=== Section Start ===

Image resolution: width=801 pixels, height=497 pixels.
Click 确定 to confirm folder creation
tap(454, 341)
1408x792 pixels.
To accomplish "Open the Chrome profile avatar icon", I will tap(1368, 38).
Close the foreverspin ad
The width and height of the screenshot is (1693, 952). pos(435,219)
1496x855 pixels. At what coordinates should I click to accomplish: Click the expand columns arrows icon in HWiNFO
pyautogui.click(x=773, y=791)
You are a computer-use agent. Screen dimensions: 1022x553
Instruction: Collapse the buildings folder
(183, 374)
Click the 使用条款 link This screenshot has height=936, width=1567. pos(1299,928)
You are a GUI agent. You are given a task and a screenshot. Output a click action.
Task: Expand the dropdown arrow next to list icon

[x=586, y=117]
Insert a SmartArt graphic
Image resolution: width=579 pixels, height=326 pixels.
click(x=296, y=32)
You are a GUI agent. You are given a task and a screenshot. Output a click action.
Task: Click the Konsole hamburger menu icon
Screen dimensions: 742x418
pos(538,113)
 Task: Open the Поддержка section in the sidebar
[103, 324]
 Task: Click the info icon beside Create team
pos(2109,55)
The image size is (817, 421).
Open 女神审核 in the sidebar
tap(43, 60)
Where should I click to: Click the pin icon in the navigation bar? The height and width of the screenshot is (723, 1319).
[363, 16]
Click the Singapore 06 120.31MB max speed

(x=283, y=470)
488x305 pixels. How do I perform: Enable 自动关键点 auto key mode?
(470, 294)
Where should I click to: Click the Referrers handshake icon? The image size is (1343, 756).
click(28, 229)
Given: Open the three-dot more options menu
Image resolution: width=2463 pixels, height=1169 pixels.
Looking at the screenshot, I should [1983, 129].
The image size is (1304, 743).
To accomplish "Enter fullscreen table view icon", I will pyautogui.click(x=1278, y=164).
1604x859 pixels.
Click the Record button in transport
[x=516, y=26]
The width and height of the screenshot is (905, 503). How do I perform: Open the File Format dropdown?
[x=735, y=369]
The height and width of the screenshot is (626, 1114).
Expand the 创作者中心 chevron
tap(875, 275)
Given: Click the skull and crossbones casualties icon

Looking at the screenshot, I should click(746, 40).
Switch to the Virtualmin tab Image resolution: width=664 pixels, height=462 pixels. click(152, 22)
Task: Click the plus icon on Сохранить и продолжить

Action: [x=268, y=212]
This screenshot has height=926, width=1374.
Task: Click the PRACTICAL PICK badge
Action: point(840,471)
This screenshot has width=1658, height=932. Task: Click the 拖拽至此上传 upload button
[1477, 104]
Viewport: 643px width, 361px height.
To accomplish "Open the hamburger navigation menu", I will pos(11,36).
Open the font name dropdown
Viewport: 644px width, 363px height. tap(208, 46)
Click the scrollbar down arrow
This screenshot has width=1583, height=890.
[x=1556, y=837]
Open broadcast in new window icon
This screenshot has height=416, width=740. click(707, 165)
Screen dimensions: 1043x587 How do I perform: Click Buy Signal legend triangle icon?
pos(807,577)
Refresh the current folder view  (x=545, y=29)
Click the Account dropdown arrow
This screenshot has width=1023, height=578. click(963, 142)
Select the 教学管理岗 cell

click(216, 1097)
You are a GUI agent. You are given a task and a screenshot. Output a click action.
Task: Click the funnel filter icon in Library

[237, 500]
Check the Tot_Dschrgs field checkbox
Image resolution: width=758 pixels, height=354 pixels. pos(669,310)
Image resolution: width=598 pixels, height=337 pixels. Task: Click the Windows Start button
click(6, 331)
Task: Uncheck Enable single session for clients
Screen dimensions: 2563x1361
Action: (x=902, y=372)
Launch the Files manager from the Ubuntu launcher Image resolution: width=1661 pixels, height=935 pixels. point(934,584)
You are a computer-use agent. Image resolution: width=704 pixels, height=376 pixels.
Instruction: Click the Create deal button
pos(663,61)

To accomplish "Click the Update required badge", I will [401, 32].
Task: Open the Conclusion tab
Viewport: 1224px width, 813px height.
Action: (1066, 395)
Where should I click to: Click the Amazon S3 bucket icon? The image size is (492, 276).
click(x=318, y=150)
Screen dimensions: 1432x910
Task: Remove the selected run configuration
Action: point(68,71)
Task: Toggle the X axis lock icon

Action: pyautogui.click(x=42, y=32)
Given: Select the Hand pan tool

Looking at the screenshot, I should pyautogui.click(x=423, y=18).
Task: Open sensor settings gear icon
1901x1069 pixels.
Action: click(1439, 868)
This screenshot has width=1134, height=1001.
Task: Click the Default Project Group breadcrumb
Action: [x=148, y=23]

=== Section End ===

- [Work to be completed]:
Among the records above, repeat exactly the line with "Expand the 创作者中心 chevron", the line with "Switch to the", and every line in between, and only those.

- [Response box]:
Expand the 创作者中心 chevron
tap(875, 275)
Given: Click the skull and crossbones casualties icon

Looking at the screenshot, I should click(746, 40).
Switch to the Virtualmin tab Image resolution: width=664 pixels, height=462 pixels. click(152, 22)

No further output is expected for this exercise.